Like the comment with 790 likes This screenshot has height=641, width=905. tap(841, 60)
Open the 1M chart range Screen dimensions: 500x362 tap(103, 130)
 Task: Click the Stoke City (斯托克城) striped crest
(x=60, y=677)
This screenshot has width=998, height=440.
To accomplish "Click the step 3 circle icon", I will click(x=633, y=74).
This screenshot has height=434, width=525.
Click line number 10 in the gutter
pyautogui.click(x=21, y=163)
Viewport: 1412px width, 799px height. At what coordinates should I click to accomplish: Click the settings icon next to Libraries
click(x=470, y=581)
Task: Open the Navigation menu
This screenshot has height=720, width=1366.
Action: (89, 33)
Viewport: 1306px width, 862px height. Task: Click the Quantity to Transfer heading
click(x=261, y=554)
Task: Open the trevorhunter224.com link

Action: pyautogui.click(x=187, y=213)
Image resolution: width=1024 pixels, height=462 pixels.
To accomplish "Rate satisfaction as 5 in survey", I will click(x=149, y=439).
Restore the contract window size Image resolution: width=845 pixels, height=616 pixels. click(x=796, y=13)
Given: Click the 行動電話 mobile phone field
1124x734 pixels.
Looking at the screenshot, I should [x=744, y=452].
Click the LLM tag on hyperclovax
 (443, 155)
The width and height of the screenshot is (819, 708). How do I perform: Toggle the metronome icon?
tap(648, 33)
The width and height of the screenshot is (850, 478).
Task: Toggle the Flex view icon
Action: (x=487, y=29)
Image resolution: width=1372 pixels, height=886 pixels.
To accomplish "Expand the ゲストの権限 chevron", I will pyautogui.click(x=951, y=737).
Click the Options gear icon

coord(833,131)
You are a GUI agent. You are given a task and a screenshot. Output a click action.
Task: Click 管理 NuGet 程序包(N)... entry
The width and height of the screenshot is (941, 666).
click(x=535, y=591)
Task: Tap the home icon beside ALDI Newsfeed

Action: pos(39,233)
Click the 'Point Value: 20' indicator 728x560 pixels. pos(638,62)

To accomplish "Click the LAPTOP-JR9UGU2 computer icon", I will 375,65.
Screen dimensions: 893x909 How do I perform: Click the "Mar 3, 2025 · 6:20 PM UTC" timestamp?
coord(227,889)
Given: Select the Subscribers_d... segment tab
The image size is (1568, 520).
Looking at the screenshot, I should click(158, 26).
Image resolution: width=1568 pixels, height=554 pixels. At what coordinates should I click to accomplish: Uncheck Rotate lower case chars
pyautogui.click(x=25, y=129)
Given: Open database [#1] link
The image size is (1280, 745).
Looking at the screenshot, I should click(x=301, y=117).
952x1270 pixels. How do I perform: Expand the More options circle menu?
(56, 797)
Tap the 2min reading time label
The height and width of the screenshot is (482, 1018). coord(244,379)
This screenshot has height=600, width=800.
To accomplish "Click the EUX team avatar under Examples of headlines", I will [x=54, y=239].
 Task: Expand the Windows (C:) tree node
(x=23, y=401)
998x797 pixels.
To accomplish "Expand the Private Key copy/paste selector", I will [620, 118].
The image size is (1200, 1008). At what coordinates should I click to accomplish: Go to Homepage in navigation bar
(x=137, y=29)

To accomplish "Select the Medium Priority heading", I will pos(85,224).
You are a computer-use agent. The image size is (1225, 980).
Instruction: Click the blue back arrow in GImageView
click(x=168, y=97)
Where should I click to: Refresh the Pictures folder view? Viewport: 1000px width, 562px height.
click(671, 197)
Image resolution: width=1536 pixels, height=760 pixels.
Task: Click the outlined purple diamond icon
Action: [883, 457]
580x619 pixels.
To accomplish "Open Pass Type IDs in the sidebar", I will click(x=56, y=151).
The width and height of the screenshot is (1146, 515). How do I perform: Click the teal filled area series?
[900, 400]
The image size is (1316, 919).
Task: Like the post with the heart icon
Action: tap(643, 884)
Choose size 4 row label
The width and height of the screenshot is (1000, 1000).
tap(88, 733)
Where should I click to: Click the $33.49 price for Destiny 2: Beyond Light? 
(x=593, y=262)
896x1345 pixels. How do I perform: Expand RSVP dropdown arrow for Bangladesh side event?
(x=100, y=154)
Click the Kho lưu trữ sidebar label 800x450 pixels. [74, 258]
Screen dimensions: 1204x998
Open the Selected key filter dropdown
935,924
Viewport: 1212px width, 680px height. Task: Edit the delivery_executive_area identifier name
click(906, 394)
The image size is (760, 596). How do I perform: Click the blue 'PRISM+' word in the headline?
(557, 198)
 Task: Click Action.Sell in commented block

◆ **Problem description**:
Retype the lines from the one containing "Open the Selected key filter dropdown" through the last line of the records. Leave out everything else.

◆ **Task solution**:
Open the Selected key filter dropdown
935,924
Viewport: 1212px width, 680px height. Task: Edit the delivery_executive_area identifier name
click(906, 394)
The image size is (760, 596). How do I perform: Click the blue 'PRISM+' word in the headline?
(557, 198)
 Task: Click Action.Sell in commented block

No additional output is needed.